Quem acompanha minha coluna deve pensar que deixei de ler. Nunca! As poucas publicações sobre minhas leituras são resultado dessa escassez qualitativa.

Pois é... mas eu insisti! Montei minha tropa pelas margens do Rio São Francisco e encontrei um relógio de prata escondido sob suas árvores copadas.

A obra se chama “No Clarão das Águas” (Paulus – 2004), de Jorge Fernando dos Santos. Um livro que passa quase despercebido em uma banca da Editora Paulus, em Feira Literária de Goiânia onde fui palestrar. O livro verde me chamou a atenção pela beleza das aquarelas de Ana Raquel e pelo título que prometia algumas emoções.
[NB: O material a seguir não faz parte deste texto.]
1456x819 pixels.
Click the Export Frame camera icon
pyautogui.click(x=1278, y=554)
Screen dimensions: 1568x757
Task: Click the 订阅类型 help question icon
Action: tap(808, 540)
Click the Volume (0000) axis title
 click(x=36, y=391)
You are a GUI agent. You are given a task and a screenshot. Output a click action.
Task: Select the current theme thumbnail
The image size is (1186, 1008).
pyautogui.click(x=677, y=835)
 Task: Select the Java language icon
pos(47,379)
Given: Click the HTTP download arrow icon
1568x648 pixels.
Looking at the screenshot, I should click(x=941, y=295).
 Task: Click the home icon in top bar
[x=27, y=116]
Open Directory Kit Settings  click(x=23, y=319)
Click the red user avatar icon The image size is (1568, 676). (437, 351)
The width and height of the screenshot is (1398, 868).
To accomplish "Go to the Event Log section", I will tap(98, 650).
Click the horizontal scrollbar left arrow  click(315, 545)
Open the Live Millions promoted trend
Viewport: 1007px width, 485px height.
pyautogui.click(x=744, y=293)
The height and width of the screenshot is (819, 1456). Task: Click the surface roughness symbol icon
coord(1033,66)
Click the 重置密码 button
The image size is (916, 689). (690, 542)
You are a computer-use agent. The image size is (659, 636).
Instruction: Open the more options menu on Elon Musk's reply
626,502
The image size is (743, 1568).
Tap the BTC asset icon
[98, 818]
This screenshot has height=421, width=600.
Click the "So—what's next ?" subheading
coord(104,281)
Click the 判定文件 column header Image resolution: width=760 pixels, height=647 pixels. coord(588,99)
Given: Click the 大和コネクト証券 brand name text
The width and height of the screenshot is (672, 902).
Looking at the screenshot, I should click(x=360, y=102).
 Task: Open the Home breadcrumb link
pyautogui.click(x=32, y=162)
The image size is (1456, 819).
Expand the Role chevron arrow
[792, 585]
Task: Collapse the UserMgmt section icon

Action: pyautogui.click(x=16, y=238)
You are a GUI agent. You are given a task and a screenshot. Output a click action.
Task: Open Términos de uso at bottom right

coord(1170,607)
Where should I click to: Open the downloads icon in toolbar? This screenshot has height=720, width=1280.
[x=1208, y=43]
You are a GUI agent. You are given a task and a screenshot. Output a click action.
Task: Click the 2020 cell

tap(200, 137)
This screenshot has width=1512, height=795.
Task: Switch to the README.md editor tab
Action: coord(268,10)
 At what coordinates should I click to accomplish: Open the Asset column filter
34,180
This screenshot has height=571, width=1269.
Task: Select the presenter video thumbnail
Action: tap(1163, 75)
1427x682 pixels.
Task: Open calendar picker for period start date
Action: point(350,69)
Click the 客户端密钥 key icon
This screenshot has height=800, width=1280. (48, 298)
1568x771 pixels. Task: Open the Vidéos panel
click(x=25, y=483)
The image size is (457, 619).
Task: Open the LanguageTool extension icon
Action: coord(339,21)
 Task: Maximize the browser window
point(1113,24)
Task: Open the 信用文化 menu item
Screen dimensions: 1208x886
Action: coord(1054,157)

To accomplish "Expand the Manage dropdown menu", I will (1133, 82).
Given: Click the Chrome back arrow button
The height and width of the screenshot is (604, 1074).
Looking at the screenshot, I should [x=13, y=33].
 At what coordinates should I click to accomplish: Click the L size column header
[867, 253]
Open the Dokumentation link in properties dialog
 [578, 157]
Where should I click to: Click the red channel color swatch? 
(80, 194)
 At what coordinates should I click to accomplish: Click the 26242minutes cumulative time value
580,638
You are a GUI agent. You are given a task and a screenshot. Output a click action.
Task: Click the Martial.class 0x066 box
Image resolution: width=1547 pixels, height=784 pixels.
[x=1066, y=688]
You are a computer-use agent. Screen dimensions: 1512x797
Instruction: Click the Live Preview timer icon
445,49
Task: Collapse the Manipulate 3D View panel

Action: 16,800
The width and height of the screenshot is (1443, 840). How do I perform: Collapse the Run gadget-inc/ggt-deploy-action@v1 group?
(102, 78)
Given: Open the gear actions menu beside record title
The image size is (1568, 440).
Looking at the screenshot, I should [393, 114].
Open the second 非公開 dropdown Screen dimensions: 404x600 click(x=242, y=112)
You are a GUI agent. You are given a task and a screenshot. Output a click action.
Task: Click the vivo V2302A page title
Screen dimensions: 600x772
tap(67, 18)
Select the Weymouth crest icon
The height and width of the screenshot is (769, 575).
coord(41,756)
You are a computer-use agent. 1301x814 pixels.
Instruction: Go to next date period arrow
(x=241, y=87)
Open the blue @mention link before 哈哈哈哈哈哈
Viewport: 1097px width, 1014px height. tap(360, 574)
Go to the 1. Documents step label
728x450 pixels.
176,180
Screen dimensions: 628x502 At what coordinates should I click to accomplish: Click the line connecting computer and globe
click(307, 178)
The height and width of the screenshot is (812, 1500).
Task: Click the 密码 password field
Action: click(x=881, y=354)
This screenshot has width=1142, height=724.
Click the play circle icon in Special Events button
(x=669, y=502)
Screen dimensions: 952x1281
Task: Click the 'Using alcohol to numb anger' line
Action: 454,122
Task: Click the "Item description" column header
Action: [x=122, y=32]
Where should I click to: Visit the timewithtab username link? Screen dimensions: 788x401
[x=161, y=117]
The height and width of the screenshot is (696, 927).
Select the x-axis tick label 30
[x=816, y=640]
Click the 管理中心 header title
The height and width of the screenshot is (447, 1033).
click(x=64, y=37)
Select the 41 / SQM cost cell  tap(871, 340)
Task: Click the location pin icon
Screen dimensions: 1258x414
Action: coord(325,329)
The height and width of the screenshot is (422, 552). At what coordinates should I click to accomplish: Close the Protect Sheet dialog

Logo no começo da história, descobri-me plural, Tespis a interpretar dois personagens de uma só vez: o protagonista, Duda um menino de 11 anos, que divide a narração com seu avô. Campeiro, o velho de Minas mata a saudade dos tempos que era tropeiro e rasgava o coração da mata para visitar comunidades distantes. Junto com ele, ao menos nas raias da imaginação, vai seu neto favorito, sempre apaixonado por suas histórias. Impossível não se lembrar da infância.

Ao descobrir que não teria muito tempo de vida, o velho tropeiro resolve marcar uma última viagem ao Velho Chico – apelido do Rio São Francisco. Para sua surpresa, no meio do caminho, descobre Duda escondido na carroceria da caminhonete. É tarde demais para desistir. Aqui, começa a aventura de neto e avô. Juntos, descobrirão que o tempo produz tragédias e emoções, mas que podem ser regatadas e revisitadas.

A obra foi lida durante a viagem de poucas horas entre Goiânia a Porto Alegre. O marasmo do trajeto se transformou em uma rica aventura. Jorge, o autor, sabe comunicar sua paixão e contar uma bela história. Seu livro é emocional e saudoso. Por várias vezes, tive que conter as lágrimas para não chamar atenção dos outros passageiros do avião. O cheiro de terra molhada, o ar limpo do interior de Minas, as mudanças de cenário que vão da cidade para o campo, a culinária local e a personalidade forte dos tropeiros estão impregnados em mim até agora. As experiências vividas por Duda suscitaram lembranças antigas, seu avô resgatou a imagem de Vovô Ederlindo e Vovó Eunice, que me entretinham por horas com suas sendas sobre o sertão.

Temas fundamentais para jovens como meio-ambiente, relação entre as gerações, vícios, despreparo das famílias com as subjetividades dos idosos, sexualidade e morte compõem essa novela absolutamente necessária para projetos pedagógicos dentro das escolas, principalmente para alunos entre sexto e nono ano do ensino fundamental.

No Clarão das Águas cria uma fogueira no peito e prova que a verdadeira literatura mora hoje longe das grandes redes de livraria. Está longe das grandes máfias comerciais, acima do senso comum, está nos caminhos de cada um, no pátio de uma escola, na banca de uma editora na feira escolar, nas bibliotecas, na memória dos velhos, na alma criativa de grandes – e pouco divulgados – autores brasileiros.

João Pedro Roriz é escritor e jornalista.